Passage provided:
——————————

For each simulated storm, we create a track using a Random Forest model trained on historical storm movement in the same region. For example, for landfall locations in the Gulf of Mexico we rely on historical storms along the Gulf Coast to train the Random Forest model. This ensures that the storm movement follows realistic weather patterns. The track is created concurrently with simulated storm decay. For each six-hour time step following landfall, the maximum wind speed decays according to the model proposed by Kaplan and Demaria18. This proceeds until the maximum wind speed falls below the threshold for tropical storm classification (1-min sustained winds of 34 knots).

Wind field model

With the storm track and forward moving speed fully specified, we then employ a wind field model to calculate the expected distribution of winds for the areas exposed to the storm. To characterize the wind field in this study, we adopt a model proposed by Willoughby et al.58 and use the stormwindmodel R package1 to calculate the storm radius, the maximum 3-s gust wind, and the duration of winds above 20 m/s for the centroid of each census tract within the storm’s radius.

Power outage model

Finally, we use wind parameters calculated via the wind field model as input to a statistical power outage prediction model developed by Guikema et al.13, The model has been trained and validated on historical hurricane-induced power outage events to represent the relationship between wind characteristics and the fraction of customers expected to lose power from a given storm.

——————————

Supplied data:
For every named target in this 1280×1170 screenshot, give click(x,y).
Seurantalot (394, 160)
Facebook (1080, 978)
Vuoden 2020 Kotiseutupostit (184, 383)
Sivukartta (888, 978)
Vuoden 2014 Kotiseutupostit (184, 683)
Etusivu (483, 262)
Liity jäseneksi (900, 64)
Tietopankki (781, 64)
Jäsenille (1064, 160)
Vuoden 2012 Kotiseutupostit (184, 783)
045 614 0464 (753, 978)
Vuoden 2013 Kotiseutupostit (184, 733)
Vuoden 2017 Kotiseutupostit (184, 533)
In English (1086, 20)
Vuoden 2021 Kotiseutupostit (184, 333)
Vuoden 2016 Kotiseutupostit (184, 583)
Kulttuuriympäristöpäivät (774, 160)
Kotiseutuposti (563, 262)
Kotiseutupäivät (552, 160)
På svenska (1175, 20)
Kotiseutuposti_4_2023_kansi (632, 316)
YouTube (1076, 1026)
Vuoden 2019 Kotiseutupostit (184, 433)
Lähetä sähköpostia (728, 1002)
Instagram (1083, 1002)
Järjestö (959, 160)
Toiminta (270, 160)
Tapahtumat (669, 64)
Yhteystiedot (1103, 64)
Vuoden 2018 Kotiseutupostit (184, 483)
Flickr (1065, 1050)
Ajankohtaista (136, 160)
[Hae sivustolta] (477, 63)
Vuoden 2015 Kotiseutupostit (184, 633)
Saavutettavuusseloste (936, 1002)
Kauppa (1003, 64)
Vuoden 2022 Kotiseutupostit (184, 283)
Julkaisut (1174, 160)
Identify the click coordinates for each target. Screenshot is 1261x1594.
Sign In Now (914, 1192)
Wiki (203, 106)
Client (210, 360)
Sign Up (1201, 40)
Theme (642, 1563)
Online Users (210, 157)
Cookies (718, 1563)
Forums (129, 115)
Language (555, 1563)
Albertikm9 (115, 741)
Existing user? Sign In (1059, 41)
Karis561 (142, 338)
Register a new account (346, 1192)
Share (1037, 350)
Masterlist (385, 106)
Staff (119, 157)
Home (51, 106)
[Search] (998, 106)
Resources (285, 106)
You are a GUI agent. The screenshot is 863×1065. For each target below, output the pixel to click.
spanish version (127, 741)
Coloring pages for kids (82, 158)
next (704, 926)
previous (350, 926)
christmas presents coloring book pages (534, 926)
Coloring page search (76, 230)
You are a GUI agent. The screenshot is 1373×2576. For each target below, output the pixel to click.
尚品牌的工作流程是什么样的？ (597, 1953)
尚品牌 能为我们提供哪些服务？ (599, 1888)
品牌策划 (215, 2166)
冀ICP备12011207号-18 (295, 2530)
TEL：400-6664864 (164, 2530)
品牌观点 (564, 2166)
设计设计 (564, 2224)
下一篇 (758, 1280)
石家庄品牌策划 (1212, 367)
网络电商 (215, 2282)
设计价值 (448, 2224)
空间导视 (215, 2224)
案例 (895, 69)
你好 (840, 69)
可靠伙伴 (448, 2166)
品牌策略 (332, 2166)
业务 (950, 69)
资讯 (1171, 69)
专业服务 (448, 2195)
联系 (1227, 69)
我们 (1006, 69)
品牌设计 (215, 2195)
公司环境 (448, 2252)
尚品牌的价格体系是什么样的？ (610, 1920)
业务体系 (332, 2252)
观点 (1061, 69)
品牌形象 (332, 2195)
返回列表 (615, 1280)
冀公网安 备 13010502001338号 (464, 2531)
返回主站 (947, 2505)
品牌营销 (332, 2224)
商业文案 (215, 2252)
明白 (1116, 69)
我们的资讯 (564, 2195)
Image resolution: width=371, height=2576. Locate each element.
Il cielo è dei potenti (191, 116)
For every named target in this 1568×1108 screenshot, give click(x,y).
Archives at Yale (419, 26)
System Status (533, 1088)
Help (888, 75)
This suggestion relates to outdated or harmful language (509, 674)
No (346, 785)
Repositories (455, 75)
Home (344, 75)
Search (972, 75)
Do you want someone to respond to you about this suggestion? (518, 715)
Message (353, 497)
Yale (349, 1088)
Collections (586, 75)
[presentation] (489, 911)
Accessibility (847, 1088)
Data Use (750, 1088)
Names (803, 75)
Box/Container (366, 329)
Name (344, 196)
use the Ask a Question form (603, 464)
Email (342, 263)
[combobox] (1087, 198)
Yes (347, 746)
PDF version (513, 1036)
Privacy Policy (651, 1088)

——————————

Requests:
**a.** Rewrite the paragraph beginning "For each simulated storm" from the hurricane modeling text as a short bulleted list that keeps its main facts.
**b.** In two sentences, summarize the hurricane modeling text.
**c.** Translate this sentence from the hurricane modeling text into Spanish: "This ensures that the storm movement follows realistic weather patterns."

Answers below:
**a.**
- Each simulated storm gets a track from a Random Forest model trained on historical storm movement in the same region, such as Gulf Coast storms for Gulf of Mexico landfalls.
- This keeps the storm's movement in line with realistic weather patterns.
- The track is built at the same time as the simulated storm decay.
- After landfall, maximum wind speed decays at each six-hour time step according to the model proposed by Kaplan and Demaria.
- Decay continues until maximum wind speed drops below the tropical storm threshold of 34 knots in 1-min sustained winds.

**b.** Simulated storms get tracks from a Random Forest model trained on historical storm movement in the same region, and their maximum wind speed decays after landfall until it falls below tropical storm strength. A wind field model then computes the storm radius, maximum 3-s gust, and duration of winds above 20 m/s for each census tract, and these wind parameters feed a statistical model that predicts the fraction of customers expected to lose power.

**c.** Esto garantiza que el movimiento de la tormenta siga patrones meteorológicos realistas.